Warren, Brown and the optics of income tax returns
Let the name calling begin. The latest salvo in class warfare, Bay State edition , finds Elizabeth Warren trying to shake off the “elitist hypocrite” label bestowed upon her by US Sen. Scott Brown.
As the two candidates jockey over just how many years of tax returns they will release, neither candidate is likely to emerge unscathed in the battle between two people who have the financial security that most voters can only dream of.
Warren’s impulse to release two years of tax returns won’t burnish her image if Brown decides to release six. The Brown campaign has already cannily laid a trap for Warren, who has multiple millions in assets and investments, by asking if she voluntarily paid a higher state tax rate.
Brown doesn’t get off scot free, however. The senator’s barn-coat-pickup-truck-man-of the-people image (and new Southie persona) belies the fact that he, like Warren, also has reported assets that tipped the million dollar mark. When reporters pored over his 2008 financial records, they found that he owned five properties including a time share in Aruba and beach front property in New Hampshire.
The interest in the Warren/Brown tax return episode promises to rival the Mitt Romney-Barack Obama comparative worth contest and provides some important lessons about the political optics of tax returns.
Dueling tax returns is a fight that Romney, who has already filed for an extension on his 2011 return, is never going to win.

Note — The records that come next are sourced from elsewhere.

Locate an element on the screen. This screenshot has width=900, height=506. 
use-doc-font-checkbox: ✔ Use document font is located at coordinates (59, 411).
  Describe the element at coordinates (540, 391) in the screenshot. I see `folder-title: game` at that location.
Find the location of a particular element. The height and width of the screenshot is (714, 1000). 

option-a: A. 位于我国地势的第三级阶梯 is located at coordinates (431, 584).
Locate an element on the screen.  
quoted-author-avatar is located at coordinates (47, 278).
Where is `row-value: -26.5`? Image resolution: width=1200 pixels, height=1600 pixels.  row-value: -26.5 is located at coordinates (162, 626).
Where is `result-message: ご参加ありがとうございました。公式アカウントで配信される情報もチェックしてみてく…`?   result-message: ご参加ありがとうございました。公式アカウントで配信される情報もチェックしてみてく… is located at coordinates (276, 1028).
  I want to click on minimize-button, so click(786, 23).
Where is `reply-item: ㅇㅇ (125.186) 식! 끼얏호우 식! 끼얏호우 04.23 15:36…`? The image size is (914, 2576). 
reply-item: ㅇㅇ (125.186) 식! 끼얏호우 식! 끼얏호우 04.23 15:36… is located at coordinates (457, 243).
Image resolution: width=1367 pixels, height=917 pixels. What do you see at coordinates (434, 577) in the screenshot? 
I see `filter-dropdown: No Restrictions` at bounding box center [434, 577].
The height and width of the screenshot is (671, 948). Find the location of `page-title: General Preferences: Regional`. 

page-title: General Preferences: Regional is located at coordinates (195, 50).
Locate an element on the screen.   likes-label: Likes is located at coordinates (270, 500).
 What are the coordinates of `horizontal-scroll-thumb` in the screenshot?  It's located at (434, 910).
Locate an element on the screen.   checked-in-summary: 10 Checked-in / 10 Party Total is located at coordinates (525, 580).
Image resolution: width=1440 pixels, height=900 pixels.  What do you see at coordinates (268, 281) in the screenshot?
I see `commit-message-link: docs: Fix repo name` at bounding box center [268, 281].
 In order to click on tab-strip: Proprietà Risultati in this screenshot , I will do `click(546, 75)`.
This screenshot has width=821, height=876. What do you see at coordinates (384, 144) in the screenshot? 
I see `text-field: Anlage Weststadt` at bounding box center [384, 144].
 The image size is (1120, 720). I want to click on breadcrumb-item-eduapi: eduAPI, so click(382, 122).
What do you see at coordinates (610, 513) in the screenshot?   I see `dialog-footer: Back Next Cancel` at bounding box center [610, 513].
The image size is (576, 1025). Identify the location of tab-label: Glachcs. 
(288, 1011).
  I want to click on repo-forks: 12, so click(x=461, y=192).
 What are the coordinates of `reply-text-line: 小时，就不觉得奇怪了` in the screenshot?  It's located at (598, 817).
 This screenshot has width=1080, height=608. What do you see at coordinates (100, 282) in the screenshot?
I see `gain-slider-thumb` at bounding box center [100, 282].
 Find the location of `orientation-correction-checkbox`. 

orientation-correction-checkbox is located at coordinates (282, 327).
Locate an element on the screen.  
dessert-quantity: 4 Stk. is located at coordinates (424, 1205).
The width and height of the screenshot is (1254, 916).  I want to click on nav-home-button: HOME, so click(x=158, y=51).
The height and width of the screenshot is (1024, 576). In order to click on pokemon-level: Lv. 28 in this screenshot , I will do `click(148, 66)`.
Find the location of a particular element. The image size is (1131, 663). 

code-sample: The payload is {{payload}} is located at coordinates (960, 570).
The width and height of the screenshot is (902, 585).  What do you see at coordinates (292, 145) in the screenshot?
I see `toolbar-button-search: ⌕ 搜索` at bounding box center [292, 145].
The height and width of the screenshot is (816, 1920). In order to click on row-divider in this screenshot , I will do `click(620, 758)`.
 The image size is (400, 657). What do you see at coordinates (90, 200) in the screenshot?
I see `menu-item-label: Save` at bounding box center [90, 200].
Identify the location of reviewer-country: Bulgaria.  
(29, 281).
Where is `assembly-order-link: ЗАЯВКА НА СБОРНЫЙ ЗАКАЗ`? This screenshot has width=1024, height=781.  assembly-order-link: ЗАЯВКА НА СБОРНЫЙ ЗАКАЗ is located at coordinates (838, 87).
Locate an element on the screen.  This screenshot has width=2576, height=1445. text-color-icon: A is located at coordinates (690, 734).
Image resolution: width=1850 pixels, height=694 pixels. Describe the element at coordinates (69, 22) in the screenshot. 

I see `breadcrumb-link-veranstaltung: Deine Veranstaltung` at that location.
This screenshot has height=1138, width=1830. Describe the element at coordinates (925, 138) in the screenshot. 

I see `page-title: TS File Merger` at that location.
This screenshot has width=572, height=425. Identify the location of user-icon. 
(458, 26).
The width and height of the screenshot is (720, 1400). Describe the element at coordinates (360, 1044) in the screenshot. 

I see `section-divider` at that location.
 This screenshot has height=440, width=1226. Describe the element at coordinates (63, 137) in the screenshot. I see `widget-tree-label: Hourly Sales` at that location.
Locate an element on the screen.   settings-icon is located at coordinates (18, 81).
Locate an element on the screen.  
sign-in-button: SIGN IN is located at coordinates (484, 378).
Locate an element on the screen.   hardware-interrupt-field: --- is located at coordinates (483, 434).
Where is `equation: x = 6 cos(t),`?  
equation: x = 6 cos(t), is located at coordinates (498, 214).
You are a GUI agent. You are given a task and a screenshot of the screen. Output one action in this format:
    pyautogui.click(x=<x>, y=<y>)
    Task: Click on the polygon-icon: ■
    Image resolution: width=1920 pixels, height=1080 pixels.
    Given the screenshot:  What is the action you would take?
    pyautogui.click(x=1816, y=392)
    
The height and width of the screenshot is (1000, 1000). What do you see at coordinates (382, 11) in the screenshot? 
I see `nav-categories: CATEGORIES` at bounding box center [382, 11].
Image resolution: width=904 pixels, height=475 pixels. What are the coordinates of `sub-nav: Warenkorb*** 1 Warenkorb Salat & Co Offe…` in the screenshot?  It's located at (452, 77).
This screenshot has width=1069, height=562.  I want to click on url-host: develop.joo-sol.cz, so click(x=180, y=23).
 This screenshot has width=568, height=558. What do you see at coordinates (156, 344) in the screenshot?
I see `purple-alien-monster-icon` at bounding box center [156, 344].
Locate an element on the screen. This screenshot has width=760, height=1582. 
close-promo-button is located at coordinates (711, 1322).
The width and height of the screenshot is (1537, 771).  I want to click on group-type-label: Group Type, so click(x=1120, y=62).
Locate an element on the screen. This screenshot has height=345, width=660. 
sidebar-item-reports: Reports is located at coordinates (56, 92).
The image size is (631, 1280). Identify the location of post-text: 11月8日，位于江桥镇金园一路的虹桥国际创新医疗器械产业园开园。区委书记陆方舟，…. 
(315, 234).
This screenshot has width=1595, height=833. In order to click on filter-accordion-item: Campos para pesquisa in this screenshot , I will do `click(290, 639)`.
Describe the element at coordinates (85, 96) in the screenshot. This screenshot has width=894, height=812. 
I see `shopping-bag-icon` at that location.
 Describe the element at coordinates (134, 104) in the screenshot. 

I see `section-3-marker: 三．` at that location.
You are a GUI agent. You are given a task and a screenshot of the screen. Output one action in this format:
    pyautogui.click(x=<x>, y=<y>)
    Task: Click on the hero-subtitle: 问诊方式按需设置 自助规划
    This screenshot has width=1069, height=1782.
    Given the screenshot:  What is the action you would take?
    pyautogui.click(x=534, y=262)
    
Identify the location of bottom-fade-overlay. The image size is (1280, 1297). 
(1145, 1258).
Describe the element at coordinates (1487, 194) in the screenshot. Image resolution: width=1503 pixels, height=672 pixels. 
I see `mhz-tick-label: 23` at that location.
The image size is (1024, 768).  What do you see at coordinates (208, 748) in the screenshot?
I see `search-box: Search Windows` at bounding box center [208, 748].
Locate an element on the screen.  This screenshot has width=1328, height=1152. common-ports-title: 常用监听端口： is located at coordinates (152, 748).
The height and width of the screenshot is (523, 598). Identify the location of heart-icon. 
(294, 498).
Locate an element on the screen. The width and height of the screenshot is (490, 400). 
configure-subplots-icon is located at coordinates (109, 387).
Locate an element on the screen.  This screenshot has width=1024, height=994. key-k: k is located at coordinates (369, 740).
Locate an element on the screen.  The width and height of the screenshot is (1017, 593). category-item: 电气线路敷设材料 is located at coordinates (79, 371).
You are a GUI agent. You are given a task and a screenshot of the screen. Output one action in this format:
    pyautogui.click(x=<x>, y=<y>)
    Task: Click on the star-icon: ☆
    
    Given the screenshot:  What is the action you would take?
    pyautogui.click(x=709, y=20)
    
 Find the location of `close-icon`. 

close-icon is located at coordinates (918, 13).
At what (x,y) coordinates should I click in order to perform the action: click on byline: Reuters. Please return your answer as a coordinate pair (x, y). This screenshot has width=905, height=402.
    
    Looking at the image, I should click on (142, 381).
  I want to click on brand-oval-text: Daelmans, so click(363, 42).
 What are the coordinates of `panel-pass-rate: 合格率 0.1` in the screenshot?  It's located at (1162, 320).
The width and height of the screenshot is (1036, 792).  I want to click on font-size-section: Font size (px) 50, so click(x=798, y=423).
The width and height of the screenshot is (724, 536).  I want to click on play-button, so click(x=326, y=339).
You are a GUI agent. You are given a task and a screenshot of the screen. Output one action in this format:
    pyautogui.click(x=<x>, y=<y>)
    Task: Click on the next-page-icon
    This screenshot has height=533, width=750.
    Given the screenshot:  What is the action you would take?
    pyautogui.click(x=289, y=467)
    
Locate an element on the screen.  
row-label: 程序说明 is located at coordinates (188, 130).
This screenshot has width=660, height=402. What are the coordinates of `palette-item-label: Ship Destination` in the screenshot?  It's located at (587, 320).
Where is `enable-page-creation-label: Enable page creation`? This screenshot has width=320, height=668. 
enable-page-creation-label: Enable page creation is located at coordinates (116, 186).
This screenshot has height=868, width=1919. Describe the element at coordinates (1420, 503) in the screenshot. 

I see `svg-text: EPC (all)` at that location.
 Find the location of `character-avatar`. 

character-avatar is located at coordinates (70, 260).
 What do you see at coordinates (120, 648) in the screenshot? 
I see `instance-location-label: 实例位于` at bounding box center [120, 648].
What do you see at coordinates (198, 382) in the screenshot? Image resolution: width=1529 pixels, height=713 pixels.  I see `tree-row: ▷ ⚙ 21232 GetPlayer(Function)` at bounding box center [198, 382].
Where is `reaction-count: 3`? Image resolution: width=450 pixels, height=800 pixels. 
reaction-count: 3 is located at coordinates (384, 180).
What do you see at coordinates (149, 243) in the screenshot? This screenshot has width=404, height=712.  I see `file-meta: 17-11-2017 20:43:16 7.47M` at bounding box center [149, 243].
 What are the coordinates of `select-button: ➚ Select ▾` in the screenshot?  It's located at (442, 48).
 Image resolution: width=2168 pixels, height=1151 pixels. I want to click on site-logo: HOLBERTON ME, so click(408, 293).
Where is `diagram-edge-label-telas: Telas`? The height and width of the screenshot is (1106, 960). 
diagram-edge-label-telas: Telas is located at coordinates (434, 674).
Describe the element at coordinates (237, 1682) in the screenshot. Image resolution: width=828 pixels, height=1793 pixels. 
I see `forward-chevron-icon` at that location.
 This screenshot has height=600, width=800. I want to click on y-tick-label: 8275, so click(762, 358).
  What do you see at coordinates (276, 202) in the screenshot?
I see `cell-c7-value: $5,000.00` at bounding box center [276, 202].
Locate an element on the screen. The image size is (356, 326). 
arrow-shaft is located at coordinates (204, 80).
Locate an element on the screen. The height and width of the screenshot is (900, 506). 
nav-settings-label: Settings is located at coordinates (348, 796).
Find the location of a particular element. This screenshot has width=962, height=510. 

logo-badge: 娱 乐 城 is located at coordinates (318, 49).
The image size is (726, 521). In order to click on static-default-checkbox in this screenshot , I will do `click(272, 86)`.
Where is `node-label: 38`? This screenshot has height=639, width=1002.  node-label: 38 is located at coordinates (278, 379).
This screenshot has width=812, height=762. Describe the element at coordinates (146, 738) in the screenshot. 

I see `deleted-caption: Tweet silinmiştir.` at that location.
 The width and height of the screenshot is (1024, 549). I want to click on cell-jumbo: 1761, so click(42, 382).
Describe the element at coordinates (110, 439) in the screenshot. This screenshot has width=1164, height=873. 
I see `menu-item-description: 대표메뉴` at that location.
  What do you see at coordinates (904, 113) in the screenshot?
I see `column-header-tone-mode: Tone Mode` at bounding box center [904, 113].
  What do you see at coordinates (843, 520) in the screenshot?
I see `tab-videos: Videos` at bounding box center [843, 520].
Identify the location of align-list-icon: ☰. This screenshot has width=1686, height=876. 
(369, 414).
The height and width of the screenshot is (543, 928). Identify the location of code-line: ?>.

When Forbes senior editor-at-large Allan Sloan scanned the Obama and Romney 2010 tax returns, he proclaimed multi-millionaire Republican the loser in the public relations war.
It’s not just Romney’s nearly $22 million in income (and 13.9 percent tax rate) that rankles Sloan. “Politically clueless” is how he describes Romney’s return, which includes “a Swiss bank account and tacky looking tax credits.” Obama gets a nod for being more “politically astute” for decisions related to his nearly $790,000 income (and 20.5 percent tax rate), including steering nearly $50,000 of his book royalties into retirement instruments.